りんごの木を植える。

高校の友だちが毎日更新してるので、ぼくも続けてみようと思います。

雑記

歴史的な円安が話題である。数日前にはおよそ半世紀ぶりとなる1ドル160円台にまで下落して、経済界のみならず一般市民までもが危機感を煽っている。

10年近く前には90円台という円高にあり、ここ数十年で大きく乱高下した形である。

では円高であろうと円安であろうと、市民の行動が大きく変わることは今までになかった。

今回もあまり市民生活に大きな影響はないのではと思わなくもない。しかし本当にそうだろうか。

 

安倍晋三氏が首相に就任して以来、一貫して大規模な金融緩和を行なってきた。資本家に現預金や金融資産が貯まっていく一方で、実体経済を構成する市民の生活は一向に上向かなかった。雇用統計の改善した数値の実態は非正規雇用が大部分を占め、実質賃金は下落し続け、物価も不気味なほど上がらなかった。

 

そこにきて、日本国内の社会や政治における歪な構造が露わになるとともに、宰相は辞職し襲撃され命を落とす。先立ってのコロナ禍の異様な空気感により社会は暗黒と化す。またロシアによるウクライナ侵攻の長期化やハマスによるテロ及びその報復による大規模な戦争。様々な外的な要因が複合的に絡み合い各国をインフレが襲う中で、未だ日本社会はその影響を無視し続け、我知らず事なかれと言わんばかりに変わらずにいる。

 

ビジネス現場にいると、ビジネスの中核をなす役職者の危機感は、部門にこそよれ、日々大きくなっている。
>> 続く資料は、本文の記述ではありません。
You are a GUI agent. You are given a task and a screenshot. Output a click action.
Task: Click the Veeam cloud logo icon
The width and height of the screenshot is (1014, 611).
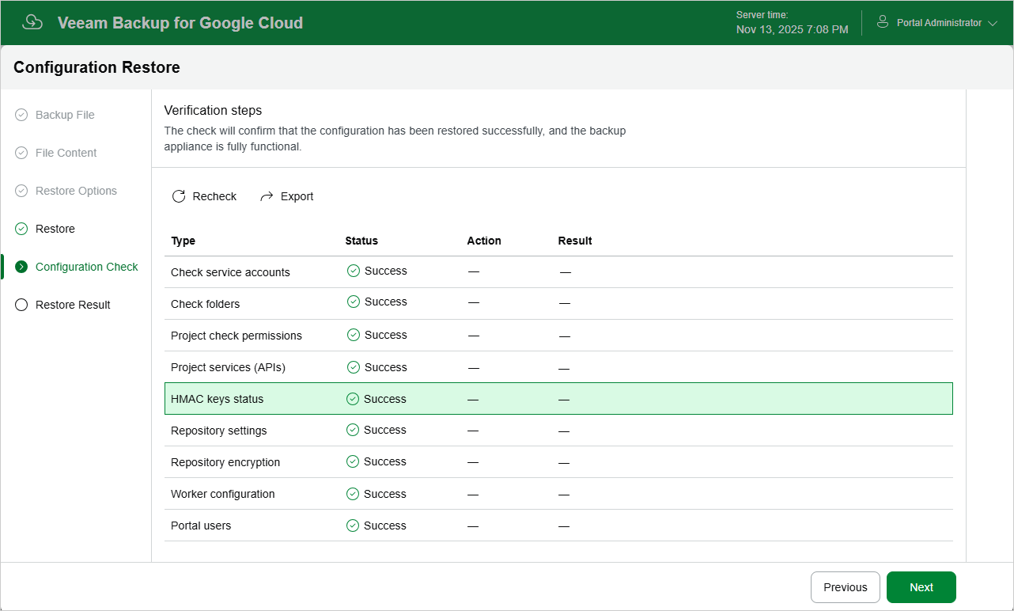pyautogui.click(x=32, y=22)
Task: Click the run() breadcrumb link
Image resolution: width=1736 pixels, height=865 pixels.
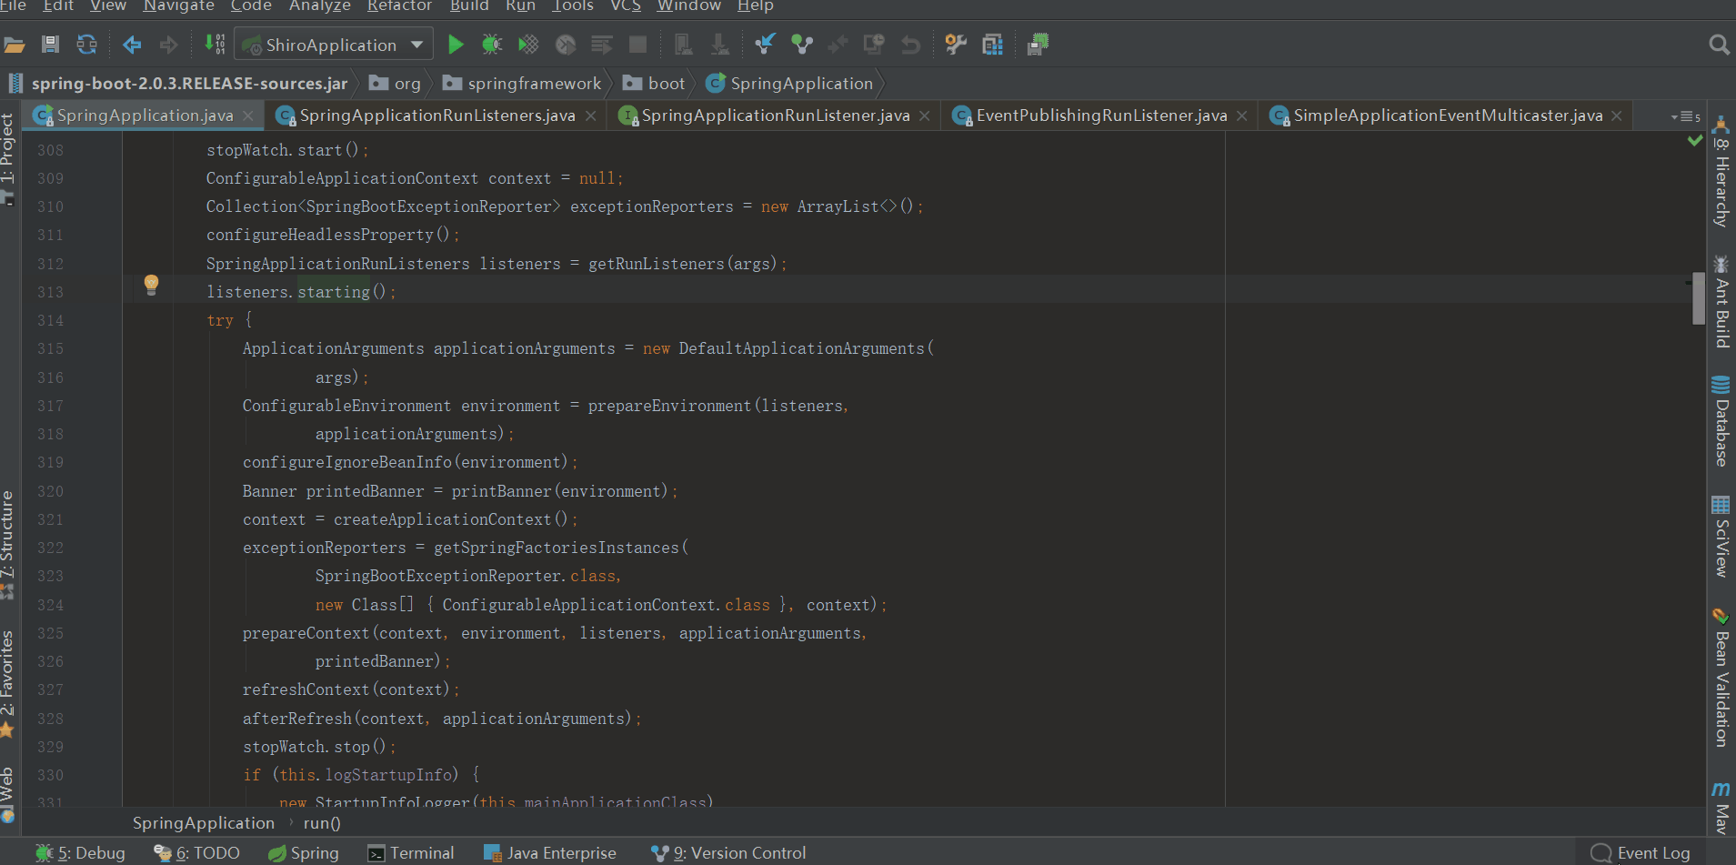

一方で、現場レベルの人たちは変わらずにいることを強く望んでいる。それは現場レベルの人たちが大多数の国民感情の代表的な存在であることからも理解できる。インフレや規制緩和、技術革新などには興味を示さず、ただ現状を漫然と受け入れ安住するような心の持ち様がある様にも思える。

しかしその結果として、大企業を中心として大規模なリストラや企業構造改革が断行され、希望退職者や子会社化によるコストカットがなされ始めた。

ここに企業が置かれた板挟みの状況も伺える。経営として利益を上げながら社会的な責任は果たさなくてはならない。しかしこの社会が安いものに執着して、信用や社会にとっての責任などお構いなしに大量消費を行おうとするようでは、容易に製品やサービスへの価格転換はできない。消費者側にも生産者側にも、インフレを受け入れるインセンティブはない。

 

 

浅草に近いところに住んでいると、日々様々な国の観光客に出くわす。欧米人や中華圏の人間だけでなく、10年前には見かけなかった東南アジア人も多い。全国の観光地ではオーバーツーリズムが問題となっている。

リゾート地は外国資本に買い漁られ、開発される。日本の水源近くには半導体工場が立ち始め、地元の自治体も嬉々として受け入れる。山林には太陽光パネルが並び、土砂災害や自然環境破壊を進める。

地域の人間たちや国の開発に携わる人間たちはこれをみてどう思っているのか。かつての宰相が美しい国と表現していた日本は、こうして失われていくのだろうか。

こうした外国資本の開発が、歴史的な円安を契機としていると見る意見は多いと思う。ただ、本当にそれだけなのか。

たかだか為替相場でここまで変わることか。日本に投資する資本の動機を調べてみると、それだけではないことがわかるはずだ。

 

仮説として、為替相場の利点。物価の安さ。治安の良さ。

 

外国資本の全てが悪ではない。社会的責任ある経営を模索し実践する資本もあるだろう。

ただ、そこに対しても一貫したガバナンスを効かせる必要がある。

それは、この国の何を大切にし、何を守るのか、後世に何を残すのか、この国の世界における立ち位置はどうあるべきか、といった国の在り方に軸足を置かなくてはいけない。

それは今を起点としてこれからの未来を考えるだけでは足りず、過去の出来事の総括や清算も同じ様に必要なことだと思う。

 

それには国や企業のリーダーが一身独立するとと共に、一市民に於いても我が身を振り返る必要がある。

 

ありのままでいい、逃げてもいい、がんばらなくてもいい。そんな甘い言葉が蔓延っている様では、本当に大切な人は守れない。